Exercise goal:
Take the line containing "Task: Uncheck Chiffrer la sauvegarde locale" and every line after it to the end of the material below; reproduce them exactly, without pictures.

(Beginning of Stored data)

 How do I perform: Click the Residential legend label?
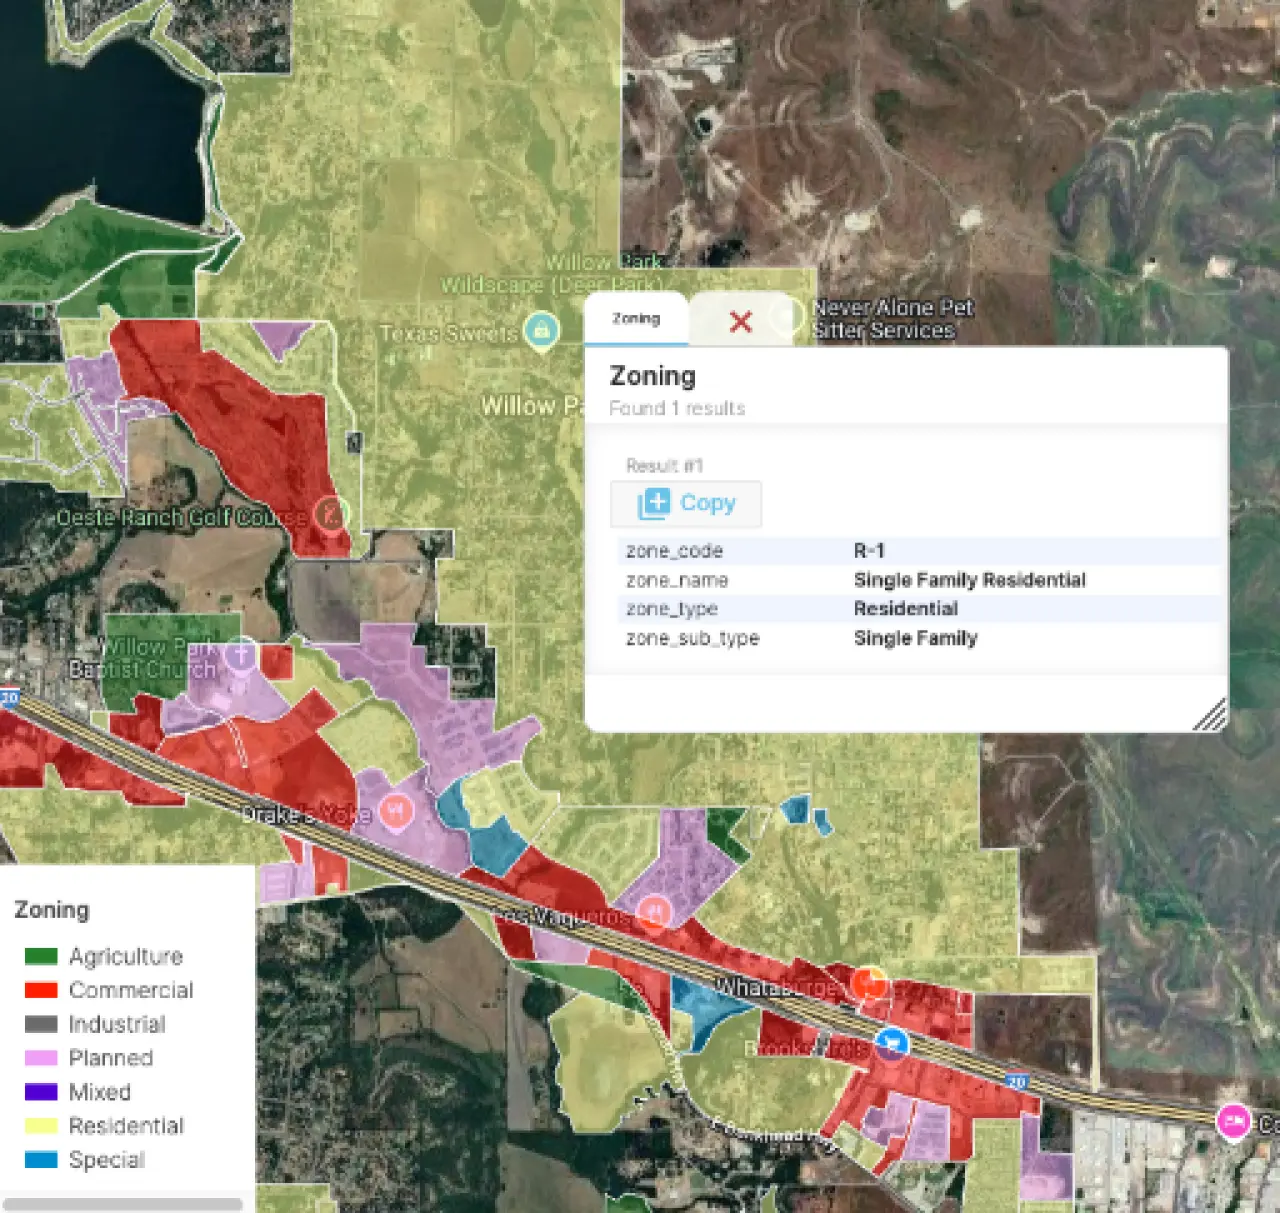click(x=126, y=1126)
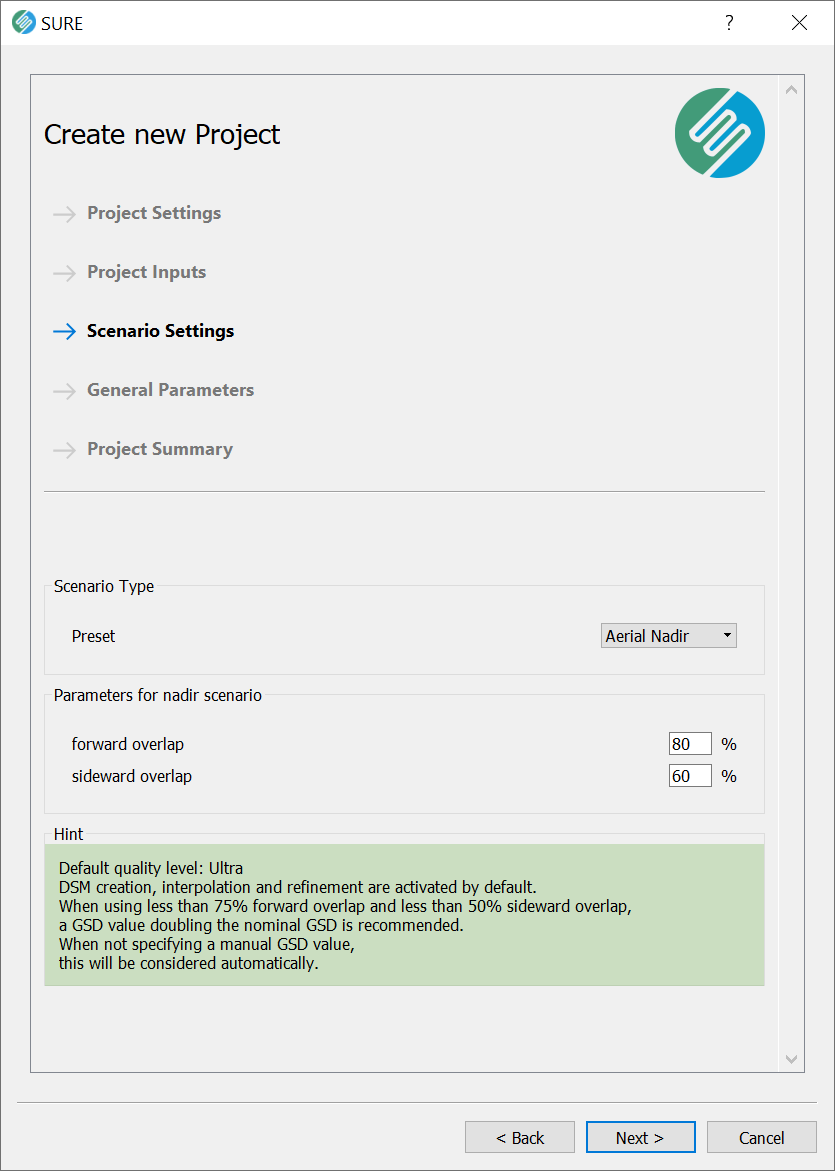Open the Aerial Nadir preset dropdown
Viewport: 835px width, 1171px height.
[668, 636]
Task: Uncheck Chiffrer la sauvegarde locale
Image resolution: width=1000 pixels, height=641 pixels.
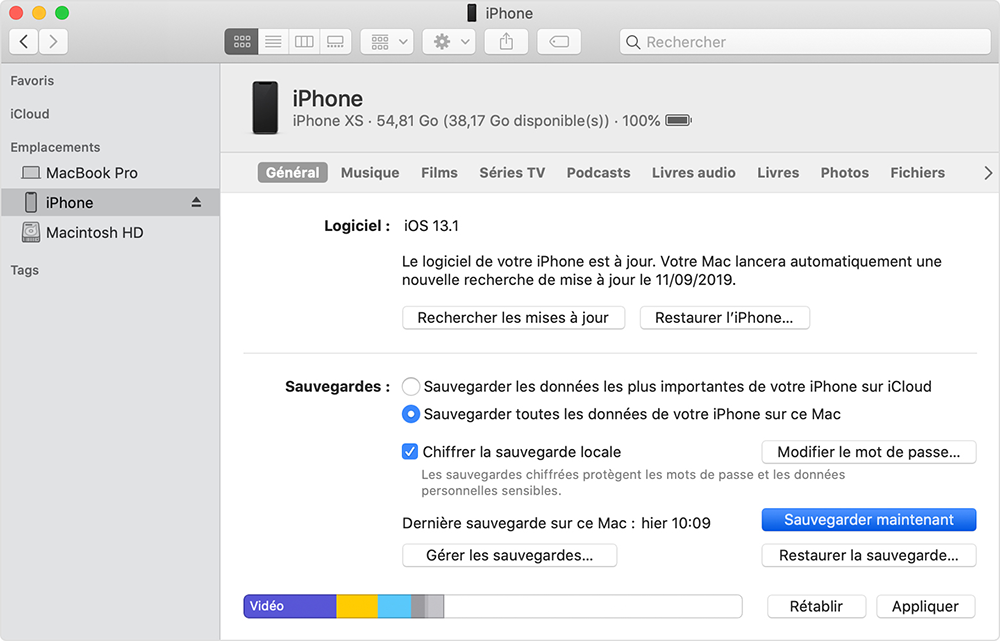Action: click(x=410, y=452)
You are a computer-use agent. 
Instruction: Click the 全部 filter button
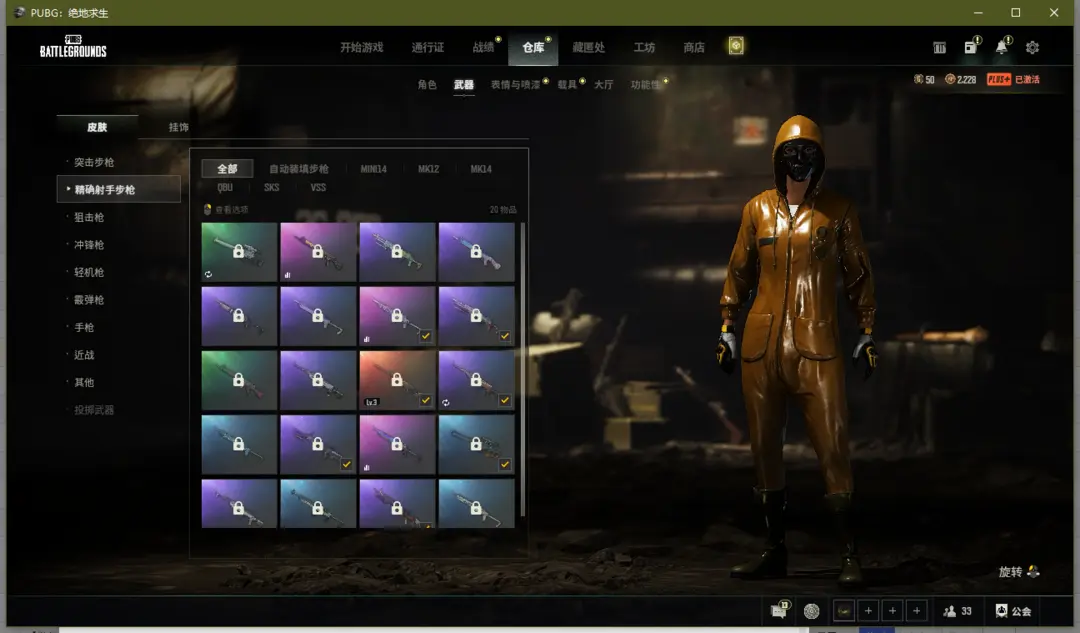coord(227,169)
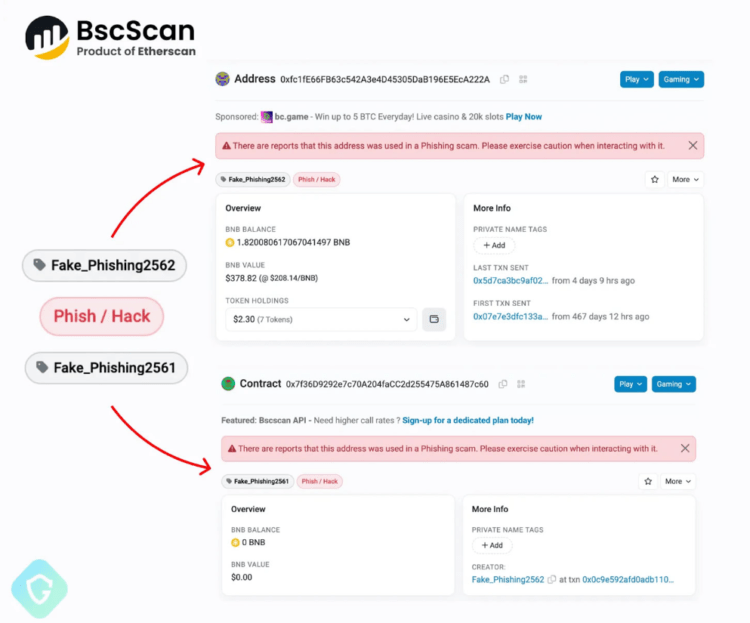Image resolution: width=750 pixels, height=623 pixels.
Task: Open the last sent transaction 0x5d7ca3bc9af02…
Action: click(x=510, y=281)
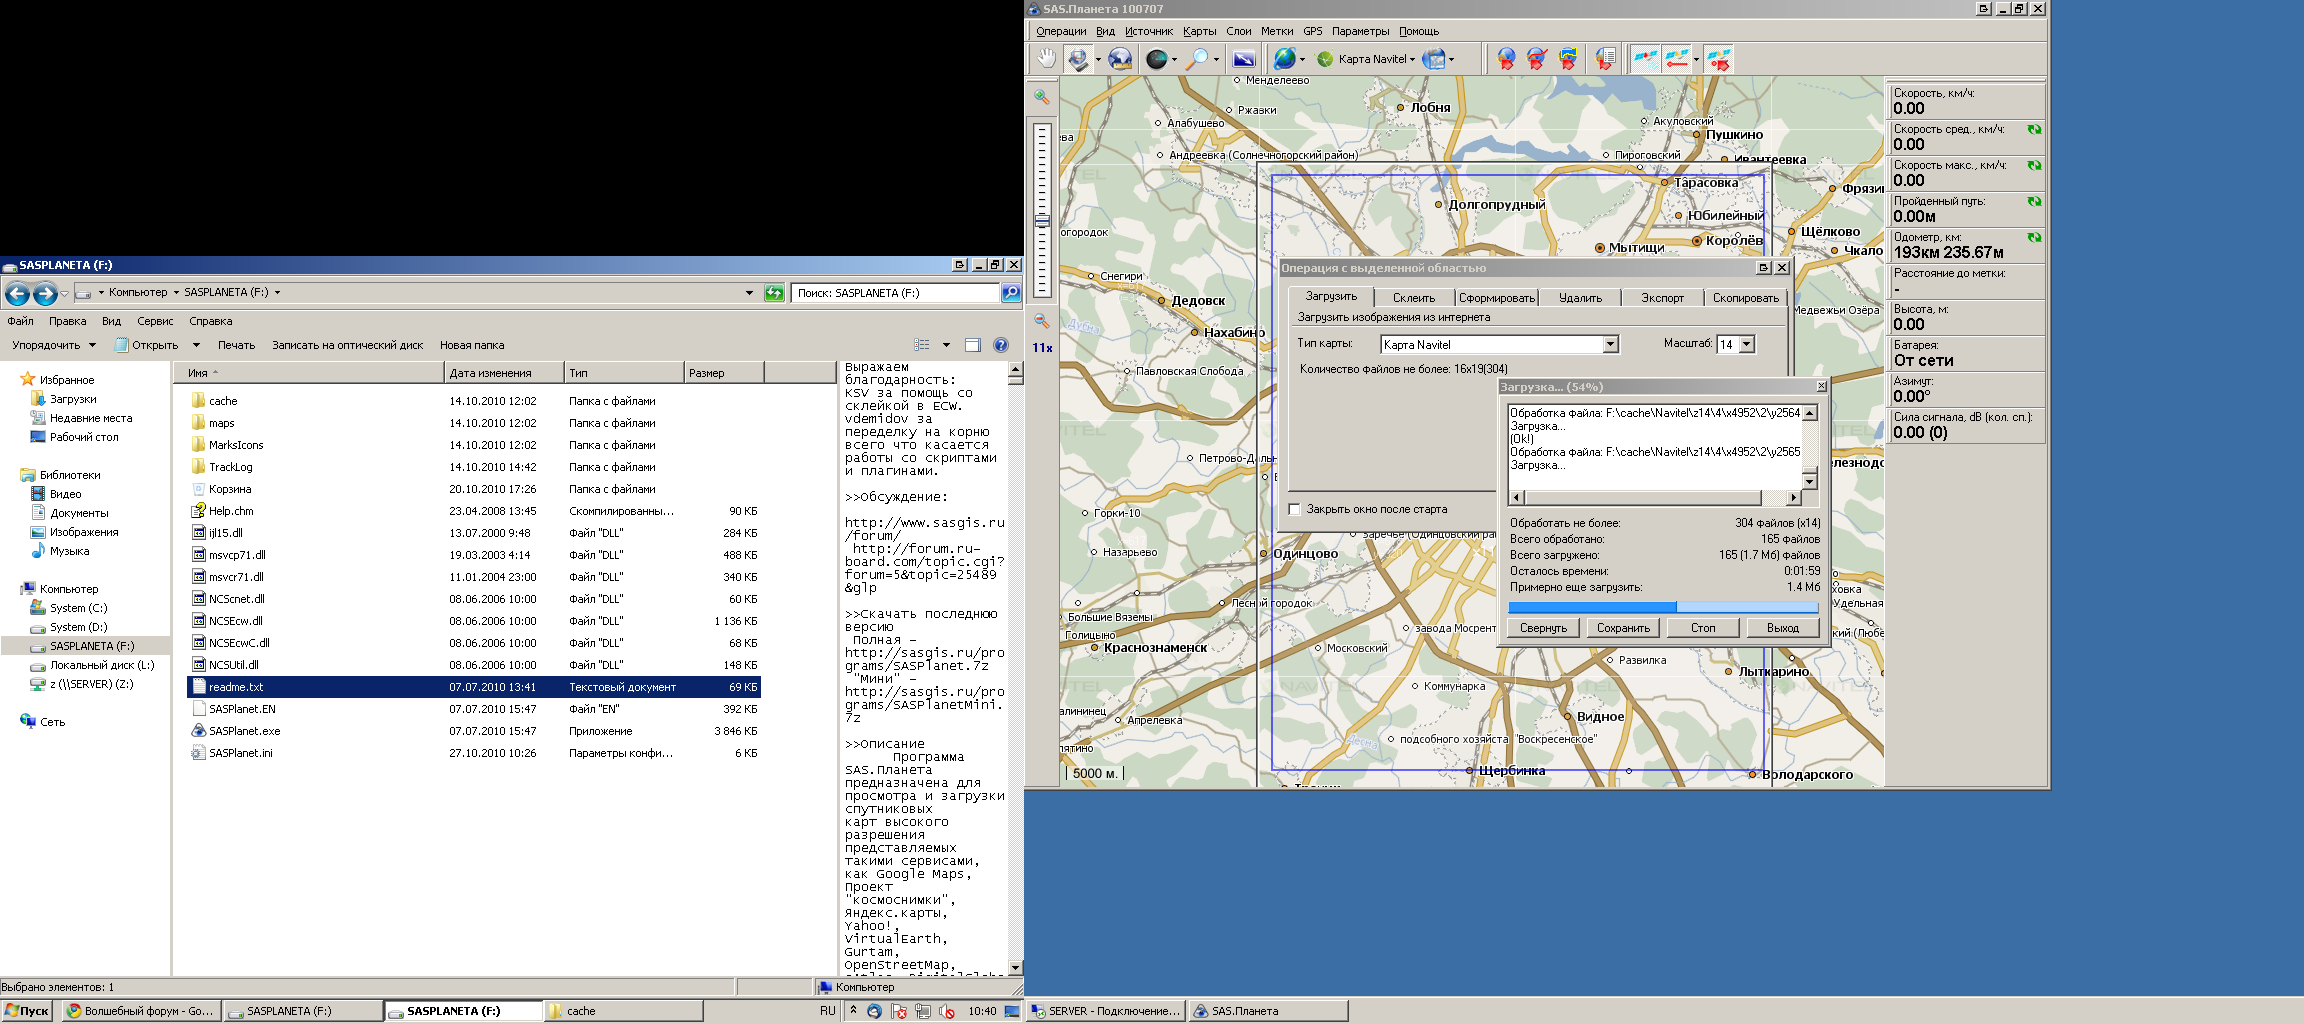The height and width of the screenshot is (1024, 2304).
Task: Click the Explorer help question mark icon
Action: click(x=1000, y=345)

(End of Stored data)

Reply to the exercise:
Task: Uncheck Chiffrer la sauvegarde locale
Image resolution: width=1000 pixels, height=641 pixels.
Action: click(x=410, y=452)
You are a computer-use agent. 
Instruction: Click the 全部 filter button
coord(227,169)
Image resolution: width=750 pixels, height=623 pixels.
Task: Open the last sent transaction 0x5d7ca3bc9af02…
Action: click(x=510, y=281)
The height and width of the screenshot is (1024, 2304).
Task: Click the Explorer help question mark icon
Action: click(x=1000, y=345)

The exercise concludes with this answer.